- German: Verhängnis
- Directed by: Fred Kelemen
- Written by: Fred Kelemen
- Produced by: Christian Hohoff
- Starring: Valerij Federenko Sanja Spengler
- Cinematography: Fred Kelemen
- Edited by: Fred Kelemen
- Production company: Deutsche Film- und Fernsehakademie Berlin
- Distributed by: Argus Films Edition Salzgeber
- Release date: September 10, 1994 (TIFF);
- Running time: 89 minutes
- Country: Germany
- Languages: Russian German Spanish

= Fate (1994 film) =

1994 German drama film

Fate (Verhängnis) is a German drama film, directed by Fred Kelemen and released in 1994. Taking place in a single night, the film unfolds as a series of vignettes illustrating various characters whose paths intersect and cross in an unnamed German city, highlighting their isolation and disconnection from each other as its relatively limited dialogue is spoken in multiple languages.

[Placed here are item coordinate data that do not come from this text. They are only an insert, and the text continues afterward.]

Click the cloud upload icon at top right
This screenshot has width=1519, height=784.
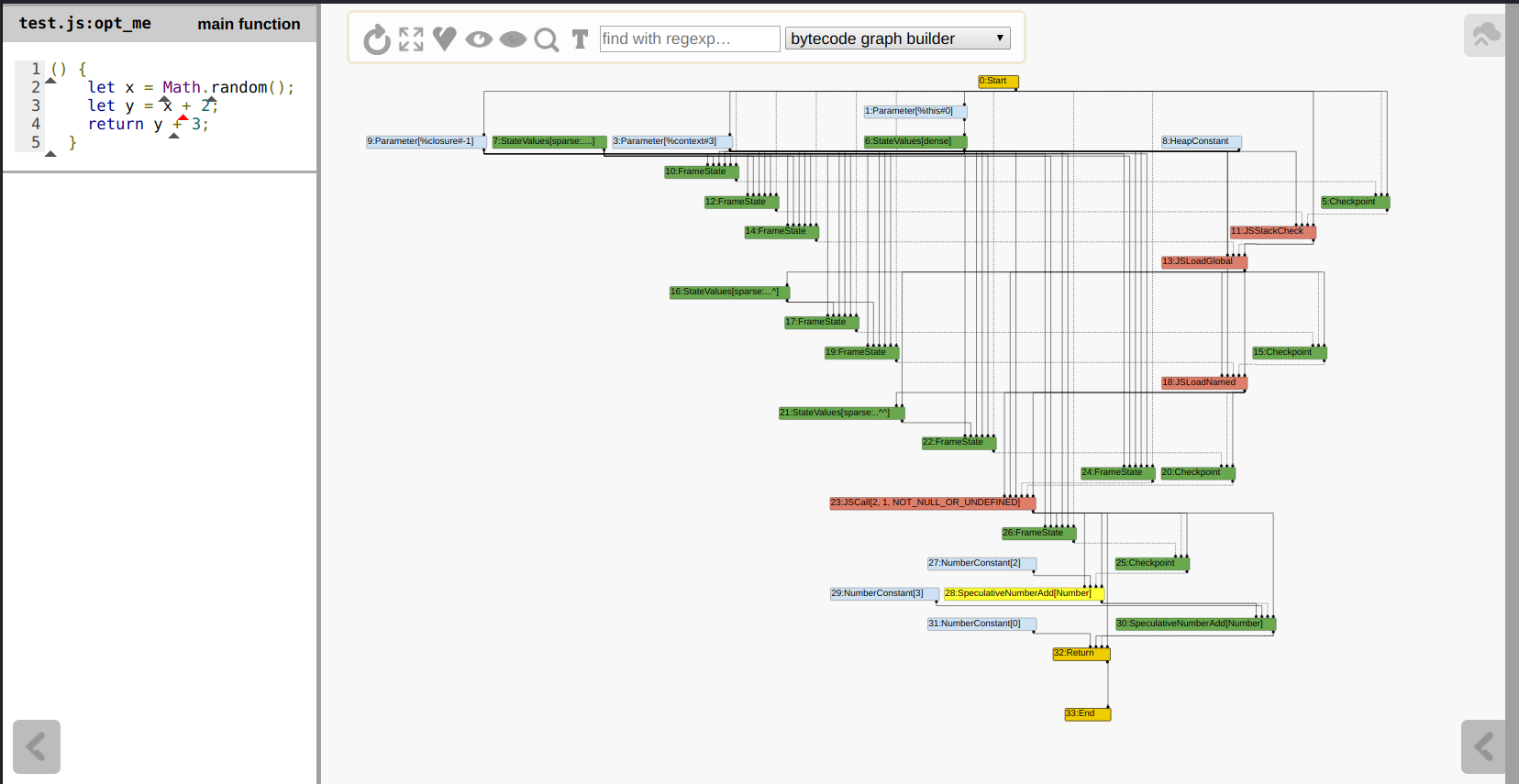pyautogui.click(x=1484, y=36)
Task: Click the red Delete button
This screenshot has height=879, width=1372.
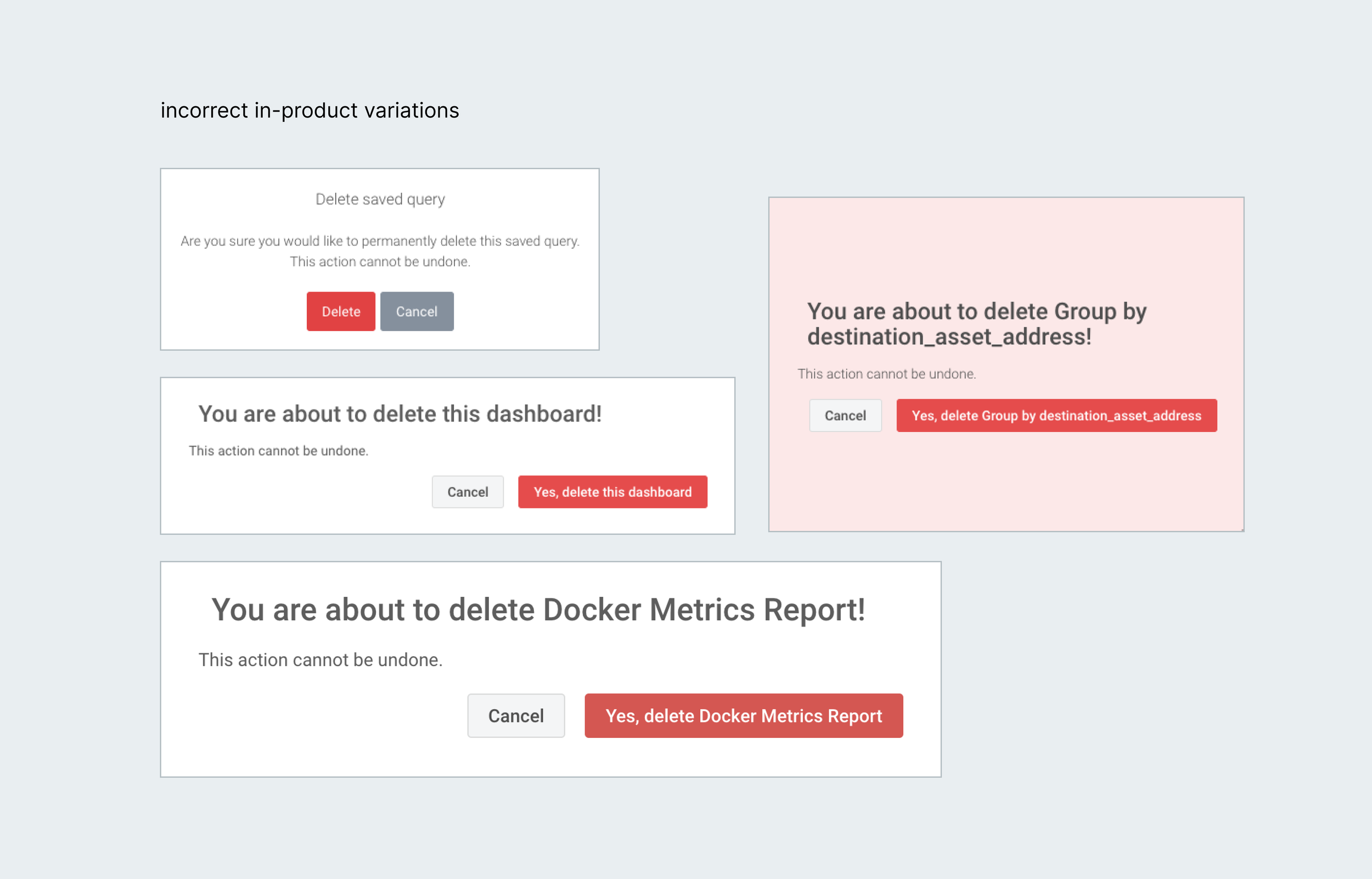Action: (341, 312)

The film begins with an epigram of a quote from the Dalai Lama, stating that "the distance between our present life and an existence in hell can be as short as a single breath".

The cast includes Valerij Fedorenko, Sanja Spengler, Marc Ottiker and Eddi Zacharias

The film was shot on Hi8 video before being transferred to 35mm film, to give it a murky, washed-out look.

The film premiered at the 1994 Toronto International Film Festival, where it received an honorable mention from the FIPRESCI Prize jury.